A brief background is in order.  In June of 1239, Pope Gregory IX sent a series of letters to the archbishops and monarchs of kingdoms throughout Europe.  The Pope’s letters leveled a series of accusations against the Talmud, inspired by an apostate Jew named Nicholas Donin.  Gregory IX ordered the archbishops to have all copies of the Talmud seized.  In the letter to the Bishop of Paris and the Dominican and Franciscan leaders in Paris, Pope Gregory instructed them to burn the copies of the Talmud that they had confiscated. 

Of all the European monarchs, only one acted scrupulously in fulfilling Pope Gregory’s request.  Louis IX, King of France convened a trial of the Talmud in Paris in 1240.  The verdict?  The Talmud was “found guilty” of the charges and 24 cartloads of Talmudic books were burned. [...]


  1. Yair Hoffman is being rather ashkenazi-centric, and christo-euro centric. The talmud would have survived in the Muslim world (where to my knowledge it was never censored) in places like Iraq where the talmud bavli originated, in places like Syria (where until it 1948) the finest Tibbonite ms by Ben Asher of the chumash resided in Aleppo, etc.

    In fact, the talmud could then have returned to the Ashkenazi world in multiple copies with the advent of printing, though perhaps the standard tzuras hadaf would be the Baghdad Shas or Aleppo Shas or the Casablanca Shas instead of the Vilna Shas.

  2. I would add to my previous comment, that we owe a greater debt to St. Augustine. At the time he lived there was a raging debate about whether the tanach remained part of the church's official legacy, albeit augmented and fulfilled by a new testament or whether the tanach needed to be discarded as falsehood. Augustine prevailed and the church revered the tanach whether in its orginal Hebrew or in the Latin and Greek translations they used. As a result there have never been officially church sanctioned burnings or censoring of the tanach.

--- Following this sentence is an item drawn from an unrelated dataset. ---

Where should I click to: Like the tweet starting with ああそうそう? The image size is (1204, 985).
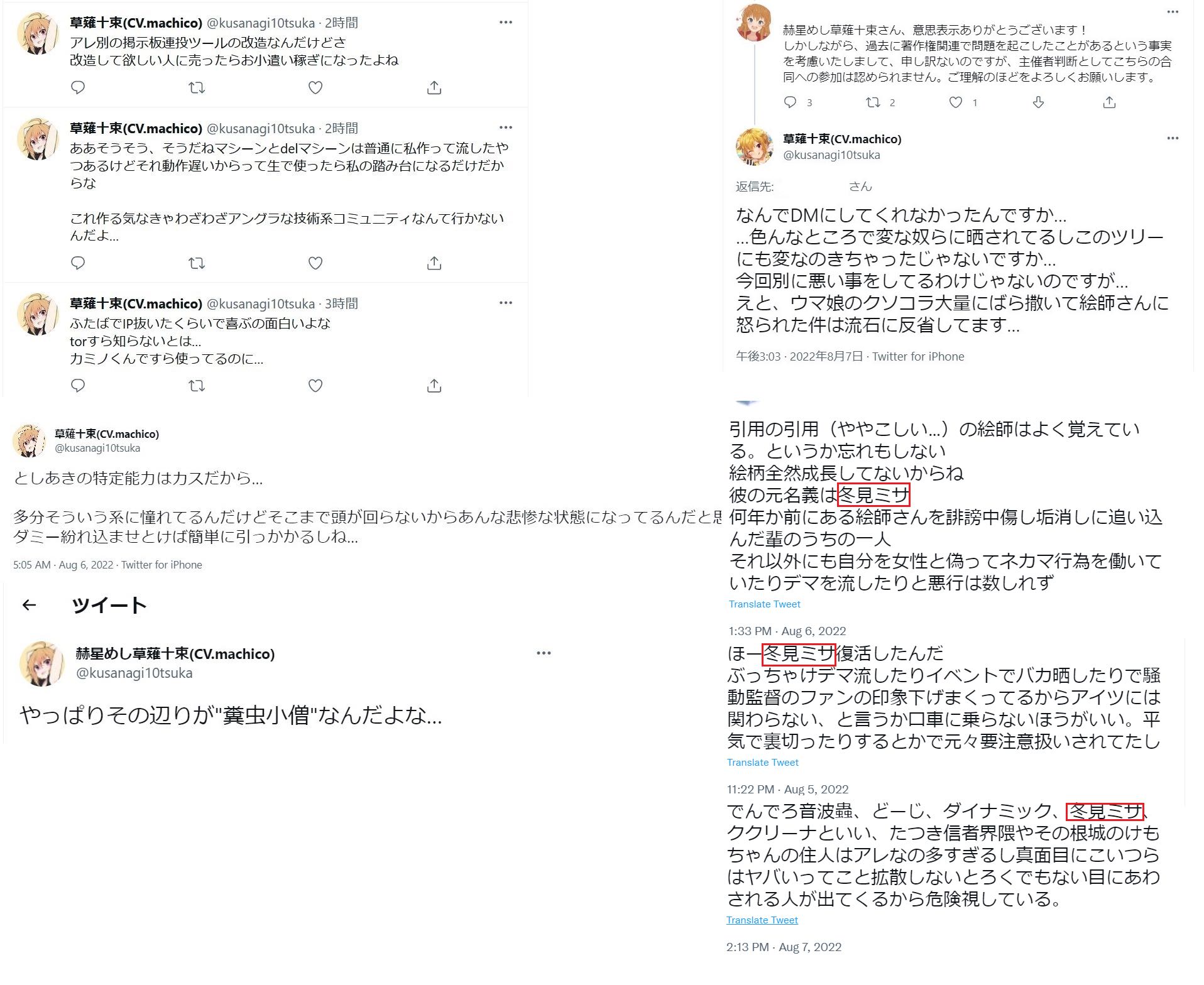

  3. The Hamsa, Kabbalah, and Idolatry

    1. Against the TrollsJune 16, 2013 at 1:12 PM

      While I appreciate a good trolling attempt please try to be more subtle about it.

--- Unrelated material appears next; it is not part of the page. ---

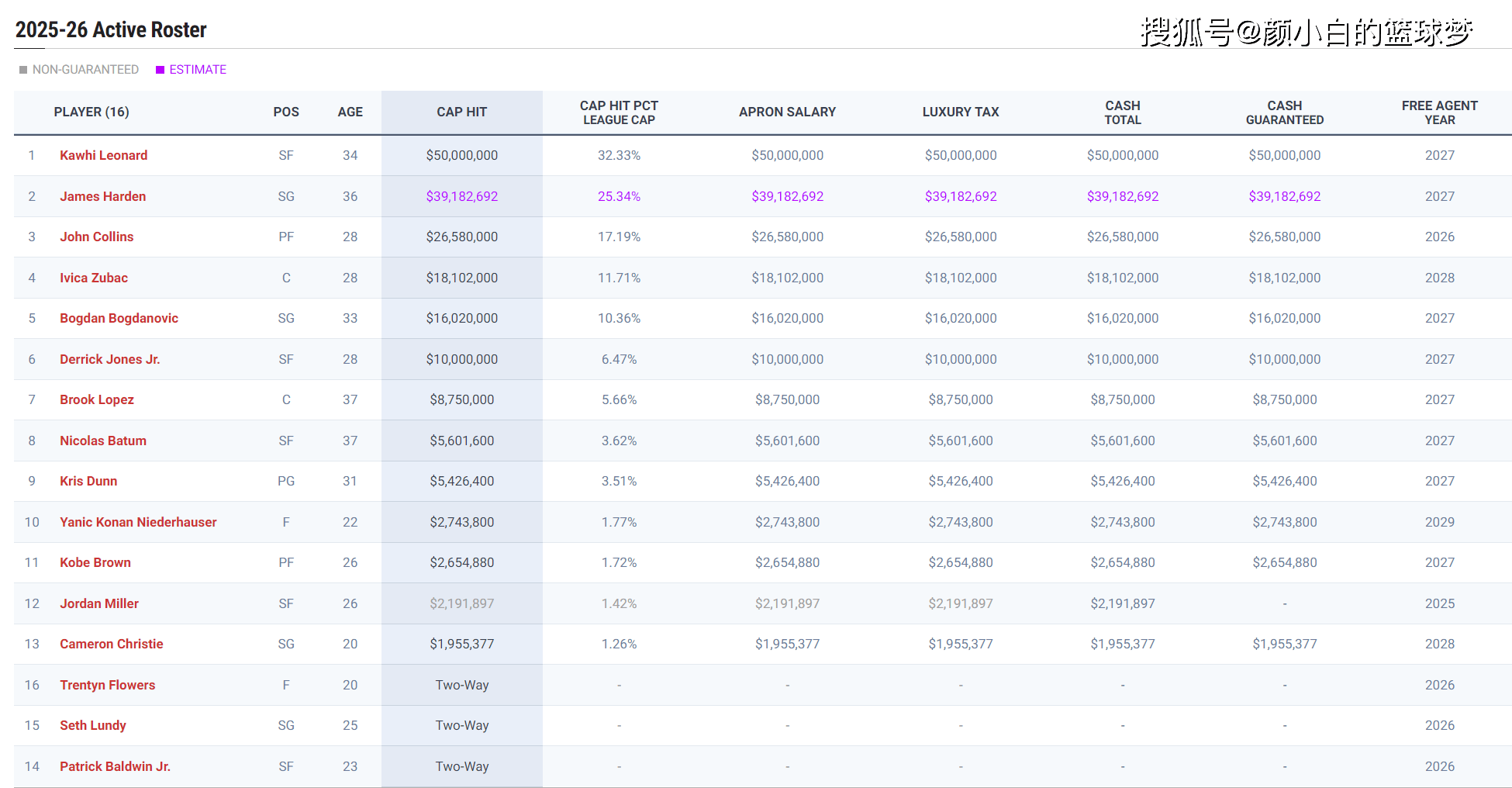Sort by APRON SALARY header

787,112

      As far as Kabbalah, well I would urge you to read Rav Yaakov Hillel's book "Faith and Folly" to see what an actual recognized Kabbalist has to say about a Hamsa, before you just assume it's connection with Kabbalah.

  4. Yerachmiel - The article does not say that the Talmud would not have survived. It says that European Jewry would have been greatly affected and probably could not have produced a Rabbi Meir Shapiro to start the Daf Hayomi initiative.
    So I'm not sure I really understand your criticism.

  5. Yehuda Z. the advent of printing several hundred years earlier and the lifting of the church's power by the time of the French revolution ~1800 and the general decline of church powr for a few hundred years before that would have put the talmud back into wide circulation. Just perhaps the Soncino shas of 1516 might instead have been printed in Constantinople or in Sarajevo under Ottoman control.

    It was printing more than anything else that made Daf Hayomi possible. Before printing, very few people could afford a complete shas.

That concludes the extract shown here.